Andamento do Processo n. 0020926-79.2018.5.04.0019 - ATOrd - 17/01/2020 do TRT-4

19 VT Porto Alegre

Processo Nº ATOrd-0020926-79.2018.5.04.0019

AUTOR THAYNARA VIEIRA RODRIGUES

ADVOGADO ALESSANDRO BATISTA RAU(OAB: 58517/RS)

ADVOGADO CAMILA VOGLINO RODRIGUES(OAB: 95991/RS)

ADVOGADO RENAN PEROVANO FERREIRA(OAB: 18831/ES)

ADVOGADO CLAUDIA PETTER DE VARGAS(OAB: 60186/RS)

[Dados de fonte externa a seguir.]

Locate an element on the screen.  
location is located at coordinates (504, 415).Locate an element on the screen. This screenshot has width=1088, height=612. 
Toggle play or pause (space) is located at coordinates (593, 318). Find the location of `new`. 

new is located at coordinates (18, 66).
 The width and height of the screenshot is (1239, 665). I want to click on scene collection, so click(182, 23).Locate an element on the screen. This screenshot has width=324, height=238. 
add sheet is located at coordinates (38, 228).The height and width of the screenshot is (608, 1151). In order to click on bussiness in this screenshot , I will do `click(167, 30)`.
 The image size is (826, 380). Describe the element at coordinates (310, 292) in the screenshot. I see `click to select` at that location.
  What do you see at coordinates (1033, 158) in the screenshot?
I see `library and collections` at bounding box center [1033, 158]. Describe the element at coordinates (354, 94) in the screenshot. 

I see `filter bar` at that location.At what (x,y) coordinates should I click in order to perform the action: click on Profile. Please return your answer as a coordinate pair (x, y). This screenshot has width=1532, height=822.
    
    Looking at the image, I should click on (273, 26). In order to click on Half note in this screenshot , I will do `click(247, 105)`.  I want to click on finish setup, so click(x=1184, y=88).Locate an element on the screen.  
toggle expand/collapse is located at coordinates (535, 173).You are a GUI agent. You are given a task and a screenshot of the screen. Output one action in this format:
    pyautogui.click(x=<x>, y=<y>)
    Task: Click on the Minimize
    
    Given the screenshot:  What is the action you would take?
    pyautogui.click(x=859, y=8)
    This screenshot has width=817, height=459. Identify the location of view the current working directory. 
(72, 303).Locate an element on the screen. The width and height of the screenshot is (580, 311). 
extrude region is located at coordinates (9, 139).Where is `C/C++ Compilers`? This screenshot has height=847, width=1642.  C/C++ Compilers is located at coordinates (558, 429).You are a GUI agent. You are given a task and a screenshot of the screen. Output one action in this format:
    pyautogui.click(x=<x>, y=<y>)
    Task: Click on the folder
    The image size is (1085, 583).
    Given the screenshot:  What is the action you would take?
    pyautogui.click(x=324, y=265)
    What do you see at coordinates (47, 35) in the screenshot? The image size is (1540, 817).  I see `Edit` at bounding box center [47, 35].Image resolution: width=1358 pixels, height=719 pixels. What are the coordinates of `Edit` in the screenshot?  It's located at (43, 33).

RÉU CIMAFER COMERCIO DE MATERIAL CONSTRUÇÃO LTDA

ADVOGADO ROBERTO PIERRI BERSCH(OAB: 24484/RS)

Intimado (s)/Citado (s):

- CIMAFER COMERCIO DE MATERIAL CONSTRUÇÃO LTDA

- THAYNARA VIEIRA RODRIGUES

PODER JUDICIÁRIO JUSTIÇA DO TRABALHO

Fundamentação

SENTENÇA VISTOS, ETC.

THAYNARA VIEIRA RODRIGUES ajuíza Ação Trabalhista em face de CIMAFER COMERCIO DE MATERIAL CONSTRUÇÃO LTDA em 24/9/2018 alegando que foi contratada em 10/10/2017, com contrato de emprego em vigor. Pelos fatos e fundamentos delineados na inicial, pugna pela procedência dos pedidos articulados nas alíneas a a q da inicial. Requer a concessão dos benefícios da Justiça gratuita e honorários advocatícios. Atribui à causa o valor de R$ 72.546,75.

A ré apresenta defesa escrita. Em preliminar, impugna o valor

atribuído à causa e, no mérito, refuta os fatos e os pedidos.

Juntam-se documentos.

Realiza-se perícia técnica, com a manifestação das partes.

A parte autora informa que o contrato de emprego foi rescindido em 2/1/2019 sem justa causa por iniciativa do empregador.

Colhem-se os depoimentos da parte autora, da preposta da ré e de duas testemunhas, sendo uma arrolada por cada parte.

Aduzem-se razões finais remissivas . A conciliação não vinga.

Os autos vêm conclusos para julgamento em 10/12/2019.

É o relatório.

ISSO POSTO: PRELIMINAR.

Impugnação ao valor atribuído à causa.

O valor da causa não deve retratar o valor da condenação, esta sim espelhada na realidade, ainda que processual. Deve corresponder ao valor dos pedidos, na forma do artigo 292 do CPC, e com eles ser condizente, observada a causa de pedir deduzida na peça de ingresso. Isso porque sua natureza é de ordem meramente processual e nunca material.

Nessa linha, vejo coerência entre o valor dos pleitos e o da causa, motivo porque rejeito a preliminar.

MÉRITO.

Rescisão indireta do contrato de emprego. Consectários.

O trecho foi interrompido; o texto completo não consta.